Jane agak kaget mendengarnya, “Tunggu apa itu berarti kau gak pernah ditembak jatuh biarpun selama perang? Yang benar aja.”
“Eh? Tapi aku memang gak pernah ketembak kok.”
“Tapi Carl, orang dengan kemampuanmu bisa berbuat banyak hal. Bisa bertarung buat macam-macam alasan yang berbeda. Kalau suatu hari nanti kau harus bertarung buat melindungi hal yang penting buatmu, sampai sejauh apa kau bisa bertarung?”
Carl melihat ke Curtis yang bertanya, dia butuh beberapa detik sebelum menjawab.
“Sampai sejauh apa? Mungkin itu tergantung dari apa yang aku lindungi. Kalau itu orang yang berharga buatku kayak kakakku... mungkin aku bersedia melawan siapa saja. Gak peduli sehebat apapun pilotnya.”
“Heh, jawaban yang bagus Carl.”
“Omong-omong soal kakakku, aku harus cepat-cepat. Kalau aku telat lagi bisa-bisa aku dimarahin lagi.”
Carl lalu berlari ke luar hangar, meninggalkan rekan-rekan pilotnya.
Pihak maskapai Z-47 sudah menyiapkan sebuah hotel untuk menginap para penumpang. Saat ini Kenneth, Louise, dan Alicia sedang menunggu seseorang di luar terminal kedatangan. Louise membawa koper berisi barang Alicia.
Pria yang mereka tunggu itu berlari menghampiri Kenneth dari arah Hangar.
“Maaf kak aku telat! Aku tadi salah belok sehabis dari hangar!”
“Lama sekali kau Carl!

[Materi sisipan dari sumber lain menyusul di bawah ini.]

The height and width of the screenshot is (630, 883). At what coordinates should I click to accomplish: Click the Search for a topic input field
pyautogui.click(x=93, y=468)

Bersikaplah profesional, jangan buat Louise dan Nona Alicie menunggu.”
“Maaf kak, ini kan pertama kalinya aku ke Decagate, jadi aku gak tau arah.”

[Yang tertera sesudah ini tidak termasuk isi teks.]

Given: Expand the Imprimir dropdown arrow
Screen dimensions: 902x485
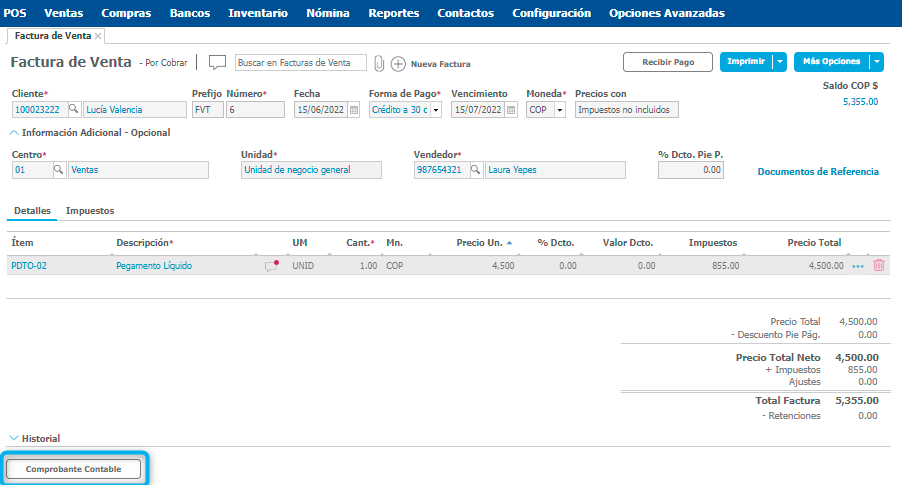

“Ya sudahlah, yang penting sekarang kita bisa segera ke hotel. Nona Louise dan Alicia, kita bisa pergi sekarang.”
Louise tersenyum ke Kenneth sebelum menoleh ke Carl.
“Ah iya Carl, Nona Alicia ingin menyampaikan terima kasih karena kerjamu mengamankan kami tadi.”
“Eh, itu hal biasa kok. Itu kan memang tugasku jadi bukan hal yang besar.”
“Kerja bagus tetaplah kerja bagus, karena itu Nona Alicia berterimakasih,” balas Louise.
Setelah itu Kenneth yang mengantarkan mereka ke hotel. “SkyGaze” adalah sebuah hotel yang cukup mewah. Gedung bangunan yang tinggi, taman kecil di depan lobby, dan juga interior hotel yang indah menunjukkan harga hotel ini. Di samping hotel ini terdapat sebuah taman kecil yang di tengahnya ada cekungan tanah yang cukup dalam karena perang beberapa tahun yang lalu. Lubang ini dibiarkan begitu sebagai kenangan atas perang, dan mungkin untuk obyek wisata.
Lobi hotel itu sangat luas dan penuh dengan para penumpang lain yang juga mendapat kamar hotel. Sebuah lampu gantung besar menerangi lobi dengan cahaya kuning terang. Alicia dan Louise mendapat kamar 1903, sementara Carl dan Kenneth mendapat kamar 1902. Mereka berempat naik lift yang sama ke lantai 19.
“Setelah ini pihak maskapai sudah menyiapkan makan malam untuk semua penumpang di lantai 1. Apa kalian juga akan makan?” Kenneth bertanya pada Louise dan Alicia.
Louise yang menjawab, “Benar. Apa anda juga akan menjaga kami nanti?”
“Tentu saja, saya pasti akan menjaga anda- em … maksud saya anda berdua.”
Carl mendekat untuk berbisik, “Ingat lho, bukan Louise aja yang-”
Kenneth menginjak kaki Carl, memaksa adiknya untuk diam.